Japan’s Travel Ban Has American Baseball Players in Limbo
With the Nippon league’s spring training already under way, U.S.-based players are trying to stay ready despite being barred from entering the country.
By Brad Lefton
As his friends and former teammates work out at major league spring training camps across Florida and Arizona, Colin Rea trudges through the snow of eastern Iowa doing his best to prepare for the season in surroundings that don’t lend themselves to the game.
After pitching in nine games for the Chicago Cubs last season, Rea signed with Japan’s Fukuoka SoftBank Hawks over the winter. He fully expected to be training in the warmth of their southern Japan camp when it opened on Feb. 1.
Instead, Rea — like more than a dozen other players who joined Japanese clubs in the off-season — is in limbo. Japan closed its borders to noncitizens and new arrivals on Jan. 4 in a heightened effort to control the spread of the coronavirus. Originally in effect through Feb. 7, the current entry ban now extends through March 7, but it is continually being reviewed.
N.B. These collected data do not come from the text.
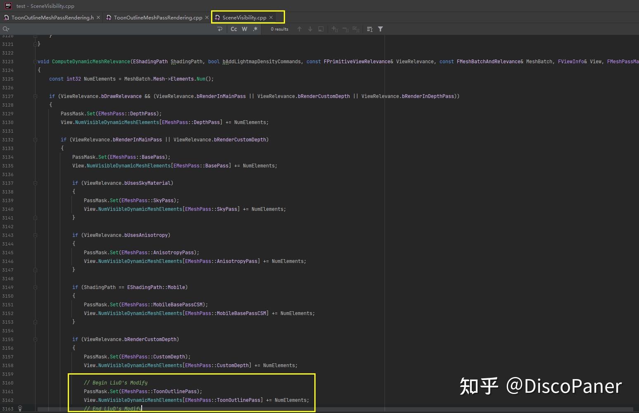Enable the Cc match case option

coord(234,29)
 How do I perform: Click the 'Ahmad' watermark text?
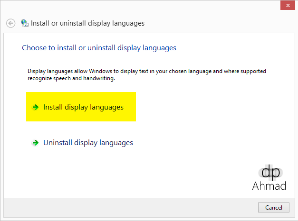click(x=269, y=186)
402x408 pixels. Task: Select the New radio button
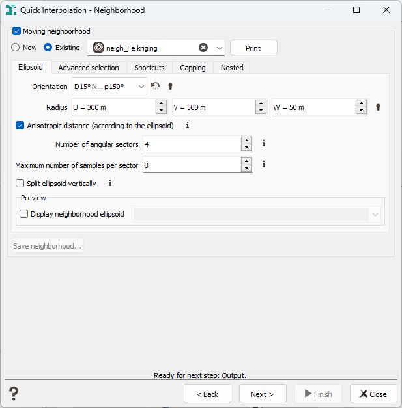16,48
Until the border reopens, Rea is preparing the best he can and trying to maintain a sense of humor.
“I think high school was the last time I trained with snow on the ground this late in the off-season,” Rea said in a recent telephone interview. “I have access to a weight room and indoor bullpen, so nothing outdoors yet, but it’s supposed to warm up to 30 degrees, so who knows?”
Rea is in regular contact with the Hawks, getting updates on the travel situation and sharing video of his training sessions so the team can monitor his progress.
In spite of the unusual circumstance, it has an eerie familiarity.
“It’s kind of the same feeling as last spring and summer during the quarantine and shutdown,” he said of Major League Baseball’s four-month suspension. “It was a week-to-week thing where we had to stay in shape and throw bullpens and throw live B.P. and do what we can for work outs. So, to some degree, I feel like I know what I need to do to stay in shape on my own and be ready.”
Eric Thames is in the same situation. The first baseman and outfielder, who played for the Washington Nationals in 2020 after three solid seasons with the Milwaukee Brewers, signed with Japan’s Yomiuri Giants over the winter. Instead of training with them in Okinawa, however, he is stuck at his home in Las Vegas cobbling together a training routine.
“There were like 15 guys working out here, but they’re all gone to their camps now,” Thames said in a telephone interview. “It’s down to just me and another guy who’s playing in the Mexican league this year. We’re throwing B.P. to each other and just doing what we can.”
In a bygone era of Japanese baseball, players from abroad frequently sauntered into spring training after their Japanese teammates, believing they did not require the longer training period. Thames, however, was planning for an on-time arrival, which has become standard practice.